**Data for review:**
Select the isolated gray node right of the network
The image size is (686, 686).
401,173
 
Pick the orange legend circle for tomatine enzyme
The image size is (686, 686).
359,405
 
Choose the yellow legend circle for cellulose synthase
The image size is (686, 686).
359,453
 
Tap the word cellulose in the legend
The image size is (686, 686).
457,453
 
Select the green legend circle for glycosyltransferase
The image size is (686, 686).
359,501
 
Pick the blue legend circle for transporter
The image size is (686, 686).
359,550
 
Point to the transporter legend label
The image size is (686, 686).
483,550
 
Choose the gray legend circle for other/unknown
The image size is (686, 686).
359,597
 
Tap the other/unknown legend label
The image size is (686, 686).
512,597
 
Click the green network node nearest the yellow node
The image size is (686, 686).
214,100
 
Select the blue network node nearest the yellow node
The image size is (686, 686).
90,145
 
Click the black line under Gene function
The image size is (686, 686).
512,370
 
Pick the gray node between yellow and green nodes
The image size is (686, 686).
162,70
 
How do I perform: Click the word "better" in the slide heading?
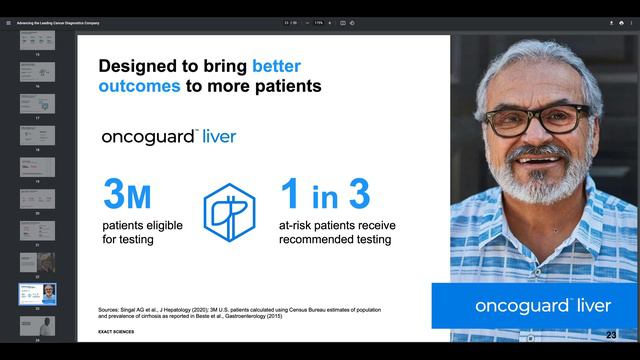275,66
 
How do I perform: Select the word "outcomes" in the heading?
139,86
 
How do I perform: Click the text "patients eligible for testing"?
142,232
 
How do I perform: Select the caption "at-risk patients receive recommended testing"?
335,232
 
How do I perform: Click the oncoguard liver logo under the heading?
168,137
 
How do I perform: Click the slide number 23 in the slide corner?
610,334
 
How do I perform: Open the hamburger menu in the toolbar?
8,21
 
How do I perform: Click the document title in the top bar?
59,21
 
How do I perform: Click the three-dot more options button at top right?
633,21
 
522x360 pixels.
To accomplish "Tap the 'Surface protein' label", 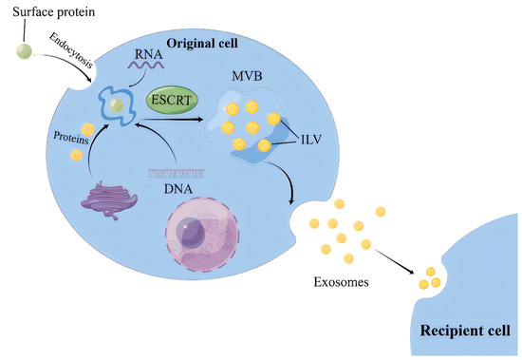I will (45, 12).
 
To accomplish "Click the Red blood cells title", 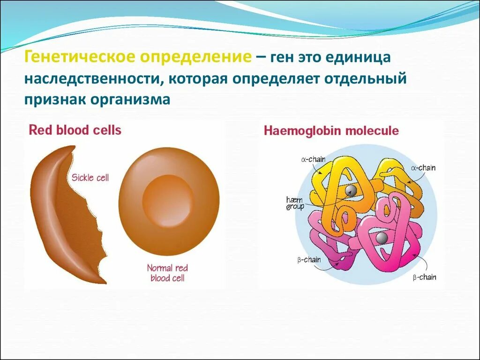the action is (75, 130).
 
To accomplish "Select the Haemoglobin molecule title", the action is (331, 130).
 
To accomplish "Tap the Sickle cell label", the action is (90, 178).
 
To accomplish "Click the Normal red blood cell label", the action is (167, 273).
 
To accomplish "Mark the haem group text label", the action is (295, 203).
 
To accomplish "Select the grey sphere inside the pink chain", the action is (382, 238).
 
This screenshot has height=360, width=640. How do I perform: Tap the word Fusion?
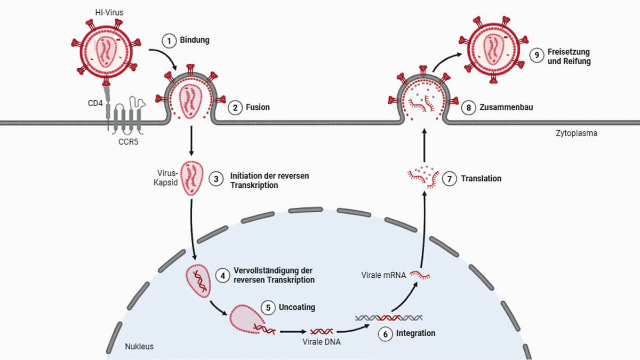tap(258, 107)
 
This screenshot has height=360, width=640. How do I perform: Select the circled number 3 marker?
tap(217, 179)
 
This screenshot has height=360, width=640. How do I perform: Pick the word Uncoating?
tap(297, 308)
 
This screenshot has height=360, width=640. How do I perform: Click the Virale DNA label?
tap(321, 342)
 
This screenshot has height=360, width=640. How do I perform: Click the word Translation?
tap(481, 179)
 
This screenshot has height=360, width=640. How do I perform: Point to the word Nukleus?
tap(139, 346)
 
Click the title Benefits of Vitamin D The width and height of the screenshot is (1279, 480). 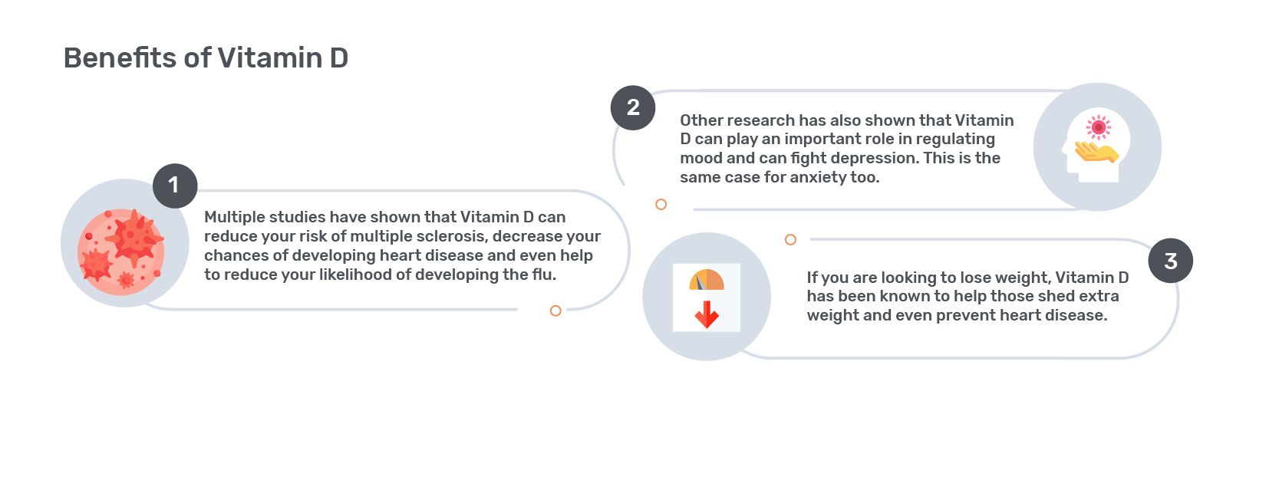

**Your assignment:** Copy each line of the listing that holds the word "yellow".

**Exercise result:**
Choose the yellow legend circle for cellulose synthase
Click the green network node nearest the yellow node
Select the blue network node nearest the yellow node
Pick the gray node between yellow and green nodes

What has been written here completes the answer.